◆ SUPPLIED TEXT:
--------

I would add that numerals and words for numbers like “seven” are all part of our verbal language.

Odd thought I had: the sounds representing for numbers and colors I just realized all stay the same as adjectives.  “Cold,” too.  There are others.  It makes intuitive sense to me that all the colors and numbers would do this, but I can’t make rational sense of it yet.

Entry 148 — Response to Gregory Vincent St. Thomasino, Part 2

Thursday, June 17th, 2010

You say, “The ‘mathematical poem,’ if it is to be, or to contain, poetry, must have some poetic elements, as well as some formal symbols and operations of math.”

I don’t understand why you have, “if it is to be, or to contain, poetry.” If you call it a poem, claim I, you are saying that it is a poem, so much have poetic elements, however defined. That such a poem should have “some formal symbols and operations of math,” follows from its being called a “mathematical poem.” Ergo, I would rephrase your definition as “A mathematical poem is a poem containing mathematical elements.”

I would then ask you to say what you mean by “having” mathematical operations in a mathematical poem. That is, would a poem about a child who has to do five long division problems for homework “have” a mathematical operation in it?

Also, to be fastidious, I would want you to spell out whether the symbols and operations should be overtly in the poem. Some, as you probably know, seem to think a sonnet is a mathematical poem because the poet has to be able to count up to 14 to make one.

Which leads to the next important thing I think needs to be done: sort out all the kinds of math-related poems it seems reasonable to distinguish from one another. I would list the following five:

(1) poems that discuss math

(2) poems generated by mathematical operations.

(3) poems that use mathematical symbols but use them unmathematically: e.g., a poem with a square root sign next to the word “Sunday,” which is followed by seven plus-signs, whereupon the poem becomes standard verbal expression.

(4) poems that one or more persons claim arouse some kind of “mathematical feeling.”

(5) poems that perform one or more mathematical operation central to its aesthetic meaning.

Entry 147 — Post Awaiting Content

Wednesday, June 16th, 2010

Amazing how little I’m posting to this blog of mine of late.  It’s been a full week since my last post; I thought only a couple of days had gone by.

--------

◆ DATASET EXTRACT:
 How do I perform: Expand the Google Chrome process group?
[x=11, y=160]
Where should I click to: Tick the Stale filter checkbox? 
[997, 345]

--------

◆ SET OF TASKS:
**a)** Decide whether each statement agrees with the blog text on mathematical poems, answering yes or no and quoting the words of the text that settle it: (i) the writer lists five kinds of math-related poems; (ii) the writer says only two days have passed since the previous post; (iii) the writer would rephrase the definition as "A mathematical poem is a poem containing mathematical elements."
**b)** Carry on writing the blog text on mathematical poems, starting right after its final sentence.
The material has no connection to the blog text on mathematical poems.

◆ RESPONSES PER TASK:
**a)**
(i) Yes: "I would list the following five:"
(ii) No: "It’s been a full week since my last post; I thought only a couple of days had gone by."
(iii) Yes: "Ergo, I would rephrase your definition as “A mathematical poem is a poem containing mathematical elements.”"

**b)**
Entry 146 — Discussing Mathematics and Poetry

Wednesday, June 16th, 2010

Gregory Vincent St. Thomasino has been blogging about mathematics and poetry at his Eratio blog.  When he told me about it on the phone yesterday,  I said I’d check it out, which I’ve now done.  I left my first comment on it.  Fortunately, for once I cut what I said before hitting the button telling his blog to accept it, for my post got rejected.  I’ll try in a little while to post it again.  Meanwhile I want to post it here, to make sure it’s somewhere, and because maybe one of my two regular visitors doesn’t also read Gregory, or misses posts to it because it’s irregular, which is my excuse.

Hi, Gregory.  I’ve decided to tear into your commentary on mathematics and poetry Very Slowly, one idea at a time, to facilitate coherence.

I’ll begin with your statement that “Already (‘mathematical sentence’) (you’re) thinking analogically.”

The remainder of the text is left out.